Hiding in the Bathroom Doesn’t Count As Self Care

Hiding in the Bathroom Doesn’t Count As Self Care

By Michelle Keinan, Expert in Masculine + Feminine Dynamics and Cultivating Satisfying Marriages. She runs the super-popular Facebook group @quarantinedwives #QuarantinedWivesClub

I realized one day that I probably needed to take better care of myself when I was trying to pee as my 17-month-old was simultaneously hugging my knees and pleading “UP UP!” as I was yelling at my husband who was supposed to be watching her in the other room.

I remember how pissed off I was when he ran in to grab her from me (he literally had his back turned for a moment and she ran out), and how I let it all out on him while I had my pants around my ankles and he slammed the door behind him as he grabbed our girl and left me alone to deal with my anger.
Not my sexiest relationship moment. Not my best mothering moment either.

This might not be the first time you’ve heard about a mom who just needed a minute to pee alone or anyone who just needed some space for 1 second, as if to justify the use of their anger as a means to get what they need.

However, you don’t have to be angry to get what you want.

I know it feels so powerful and justified to get angry.

But, if you’re at the point where the anger or the frustration is the burst of energy that gushes out of you as a means to finally be clear about what you need, then you’ve been ignoring yourself and what’s best for you for far too long.

Sometimes we do things as a last resort – we’re pushed to the edge.

We don’t feel like we have choices, we tell ourselves that the way things are is the only way they’ll ever be or “that’s how the world works” or “that’s just what happens in relationships.”

And it isn’t true – it’s just what we believe, and what we co-create based on that belief.

Like me, sitting on the toilet, desperate for a moment of peace and feeling so pushed to the edge that I am angry at my baby for wanting to love me and angry at my husband for not “doing his job” – but really, I’m angry at myself for ignoring what I need over and over, putting everybody else first, and reaching my final boundary – thinking that the answer is those 2 minutes in the bathroom, alone, and then I can re-emerge and jump back into the chaos and everything is fine.

Which is a lie we all tell ourselves to get through the day, the moment, the lifetime of continually putting our needs last in an attempt to get through another moment and keep everything together.

This has to stop.

It’s not fair to us – and it’s not fair to the ones we love.
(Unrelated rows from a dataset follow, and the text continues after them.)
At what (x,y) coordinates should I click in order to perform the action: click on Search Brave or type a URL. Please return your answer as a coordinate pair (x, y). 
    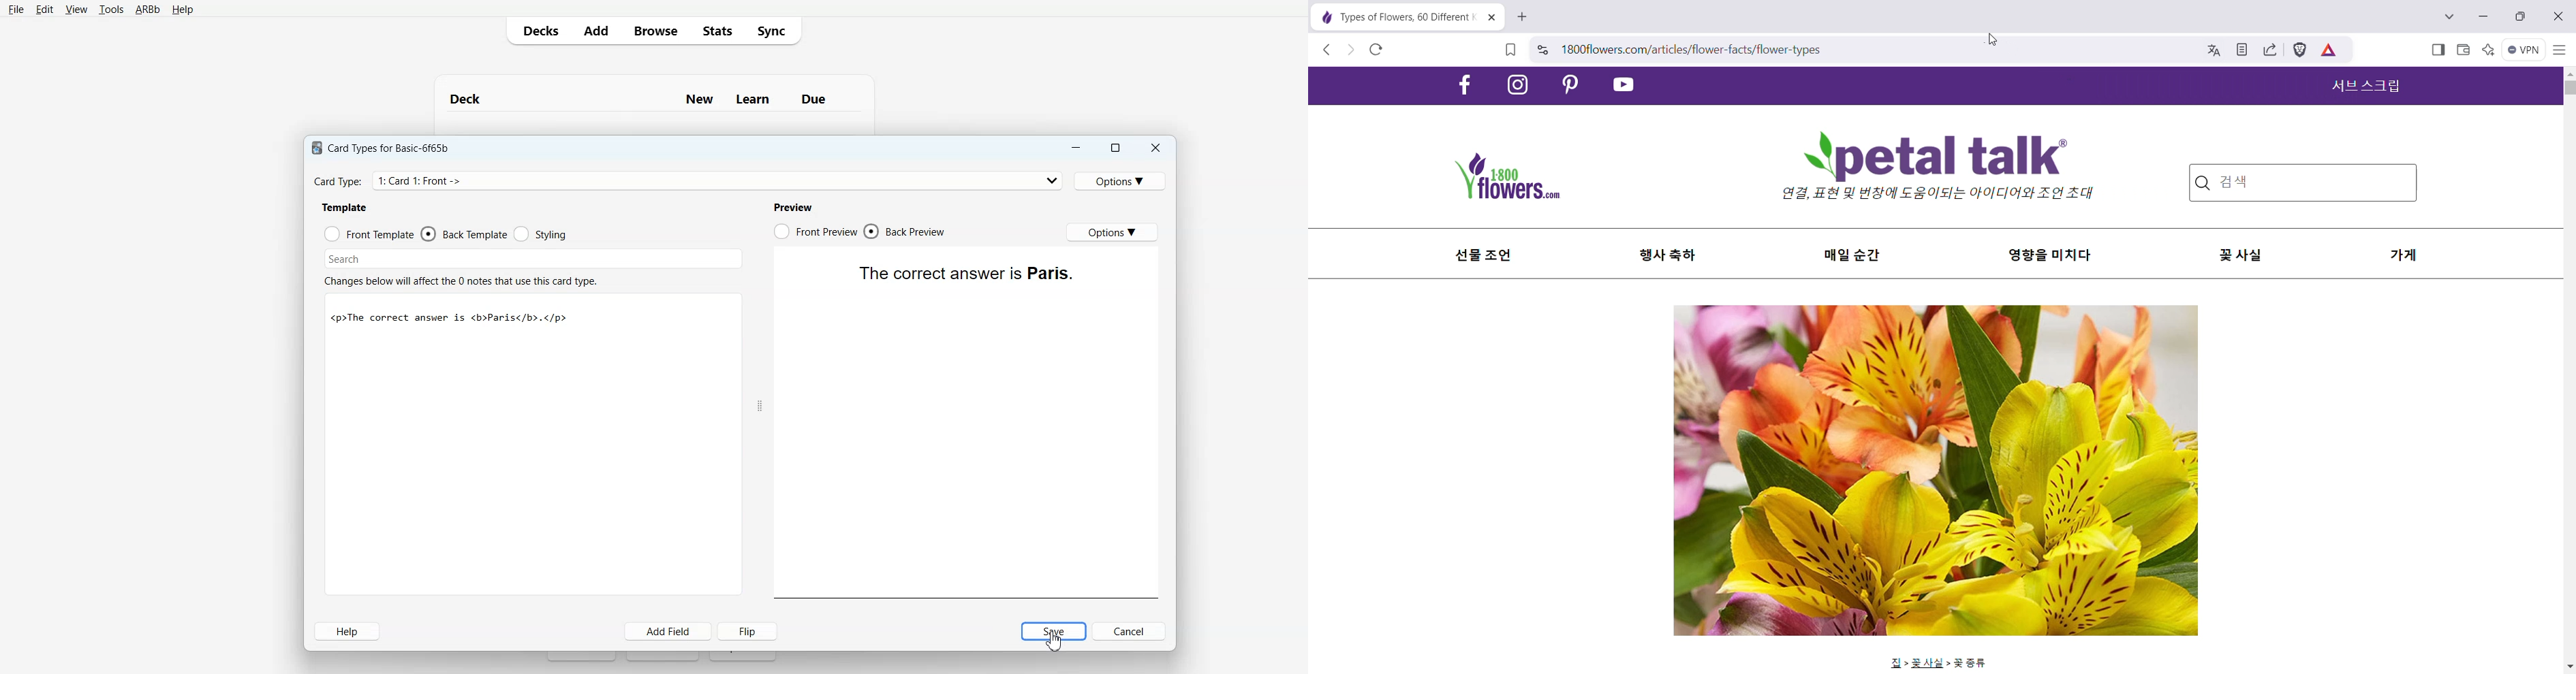
    Looking at the image, I should click on (1858, 50).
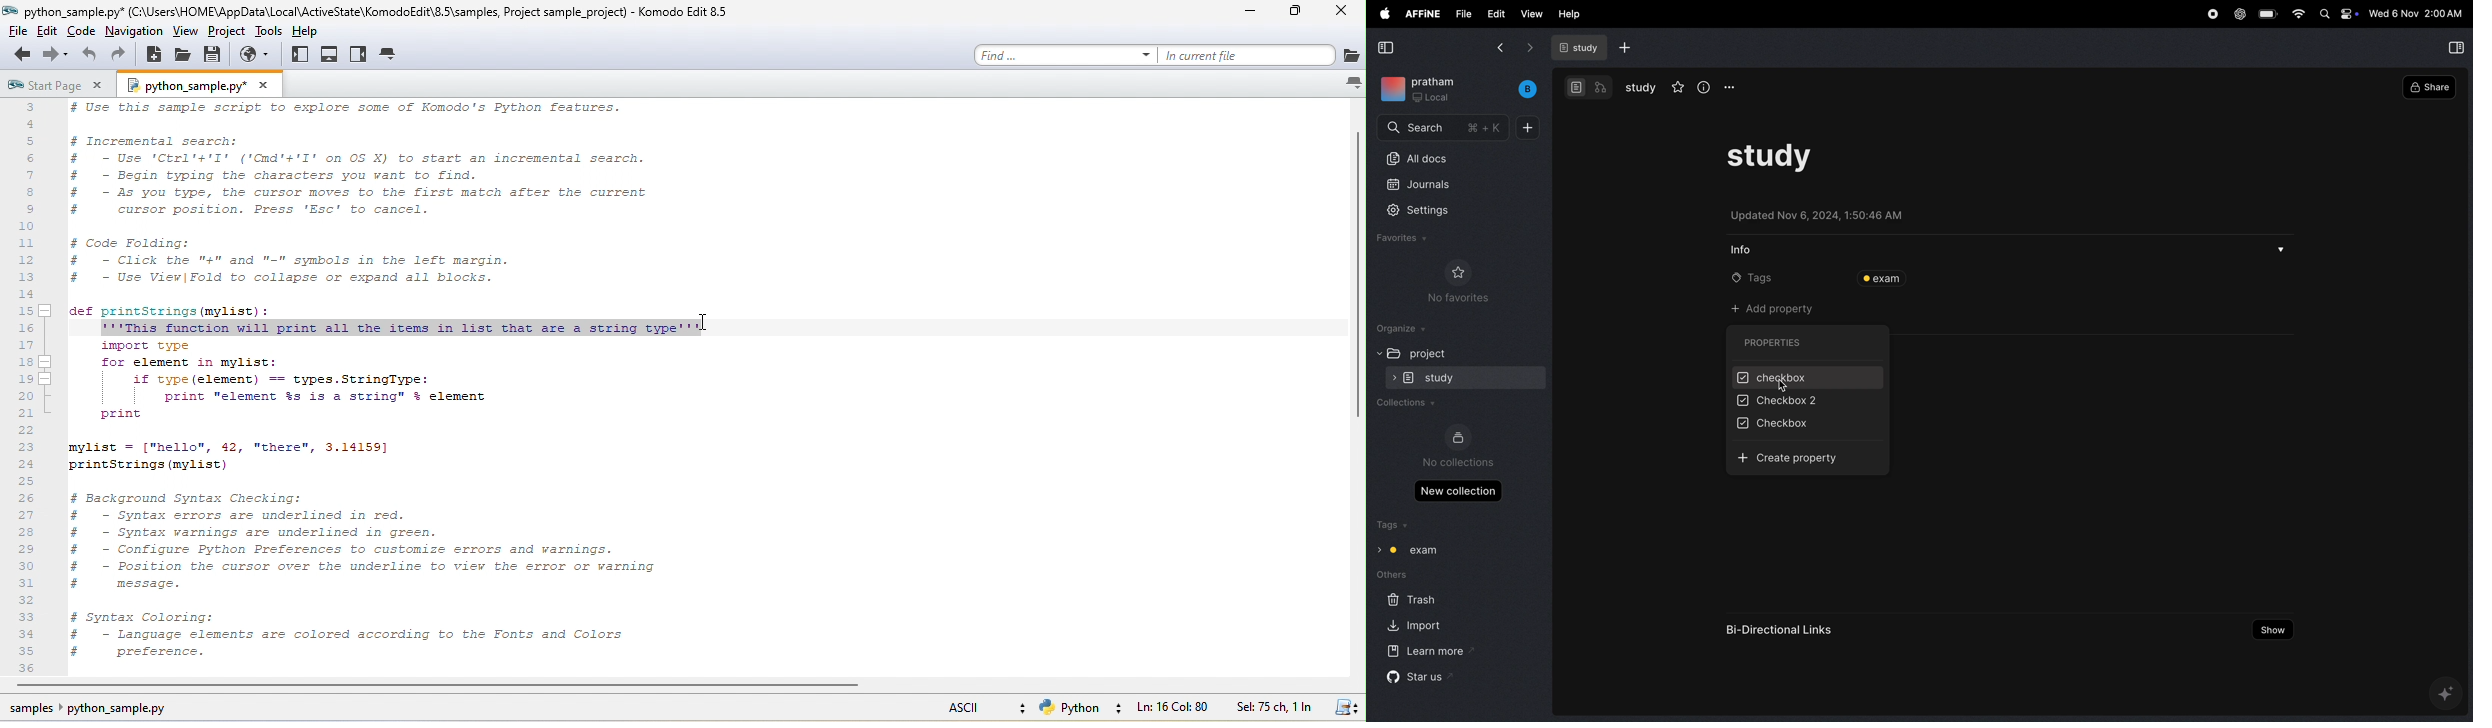  I want to click on edit, so click(50, 33).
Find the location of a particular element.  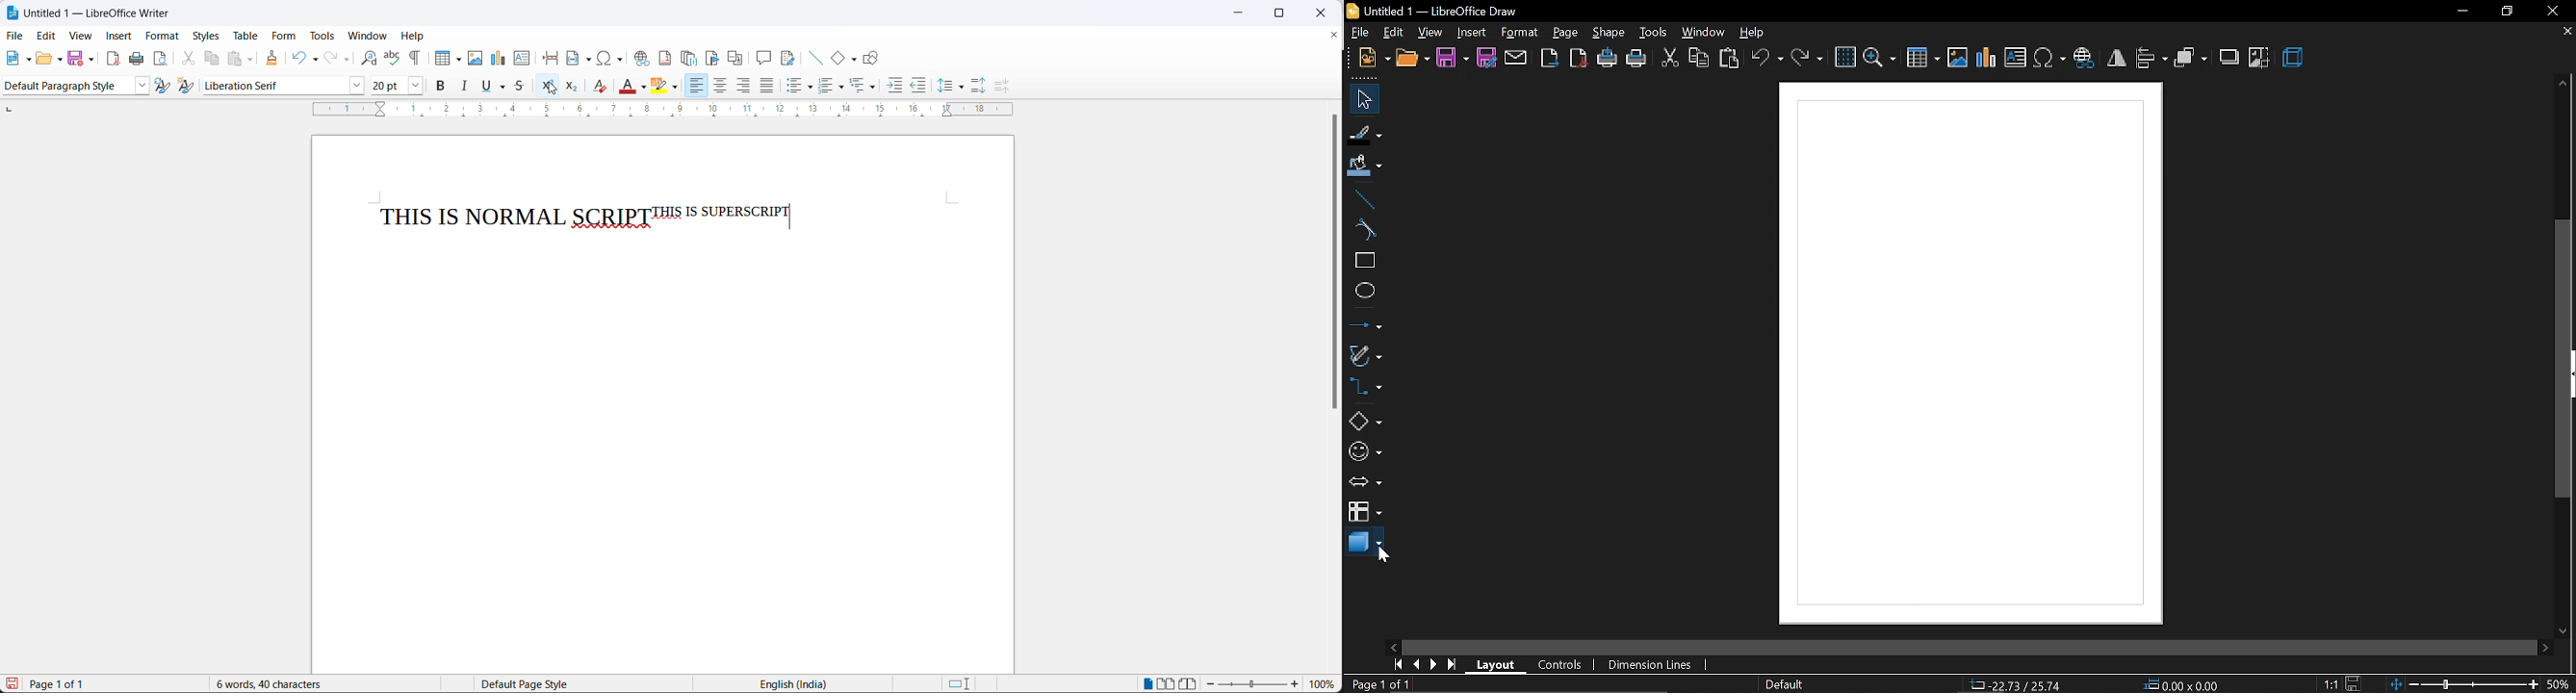

insert special characters is located at coordinates (612, 58).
This pretending that we’re doing it all for everyone else, to keep things running smoothly isn’t true. It’s actually a way we continue to deny ourselves, to abandon ourselves, and to perpetuate a belief that we’re never going to get what we want or need, and that we deserve to be angry about it.

Anger is important – it helps us to move stuff. 

But you don’t have to wait until you’re at your breaking point, so desperate for a moment alone that the bathroom feels like a refuge.

You can be your own refuge – in fact, we must take care of ourselves now more than ever while humanity goes through this massive shift and the energy of the world around us can never relax. Locking ourselves in the bathroom is fine (I’ve totally done it too!), but what happens when inevitably we must come out? If you’re not facing your pain and your fear, the stress and overwhelm will come right back to trigger you in some way quite soon.

So enjoy a relaxing bath, roll your shoulders back when you’re having a wee, take an extra deep breath while you’re putting on moisturizer before bed – it feels great.

But don’t forget to check in with yourself too. Put your hand on your heart and tell yourself – I love you and I’m always here for you, no matter what over and over again until it goes from feeling cheesy to filling your heart. Smush your face into a towel and let out a giant scream of frustration that would otherwise be directed at the next person you love who accidentally crosses your path. Do whatever you need to do to access something deeper inside of yourself, a part of you that is scared and needs someone to hold her and tell her you’re going to make it through together.

That someone is you – and you’re the most important resource you have. Please take care of yourself too.